Every line of the records below that holds the word "screenshot" should be copied out.

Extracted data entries
======
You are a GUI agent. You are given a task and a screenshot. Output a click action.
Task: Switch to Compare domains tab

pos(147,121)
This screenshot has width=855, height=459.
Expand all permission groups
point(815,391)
======
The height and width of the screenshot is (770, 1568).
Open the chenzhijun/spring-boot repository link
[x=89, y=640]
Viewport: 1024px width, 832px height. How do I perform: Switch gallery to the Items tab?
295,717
======
- [EXERCISE RESULT]:
You are a GUI agent. You are given a task and a screenshot. Output a click action.
This screenshot has width=855, height=459.
The height and width of the screenshot is (770, 1568).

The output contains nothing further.